Action item: Please retype the material beneath this task exactly, starting with its first line and finishing with the line containing "Enable the Auto".

------ Record extracts ------

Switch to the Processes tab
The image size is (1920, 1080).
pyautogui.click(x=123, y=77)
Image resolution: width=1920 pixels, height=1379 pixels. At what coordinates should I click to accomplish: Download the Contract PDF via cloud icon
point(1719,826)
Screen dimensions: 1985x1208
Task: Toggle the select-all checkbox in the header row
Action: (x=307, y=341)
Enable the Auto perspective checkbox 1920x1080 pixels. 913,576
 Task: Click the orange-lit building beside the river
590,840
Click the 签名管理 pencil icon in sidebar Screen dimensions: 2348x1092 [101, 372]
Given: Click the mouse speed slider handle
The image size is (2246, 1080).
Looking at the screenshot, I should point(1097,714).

------

Response area:
Switch to the Processes tab
The image size is (1920, 1080).
pyautogui.click(x=123, y=77)
Image resolution: width=1920 pixels, height=1379 pixels. At what coordinates should I click to accomplish: Download the Contract PDF via cloud icon
point(1719,826)
Screen dimensions: 1985x1208
Task: Toggle the select-all checkbox in the header row
Action: (x=307, y=341)
Enable the Auto perspective checkbox 1920x1080 pixels. 913,576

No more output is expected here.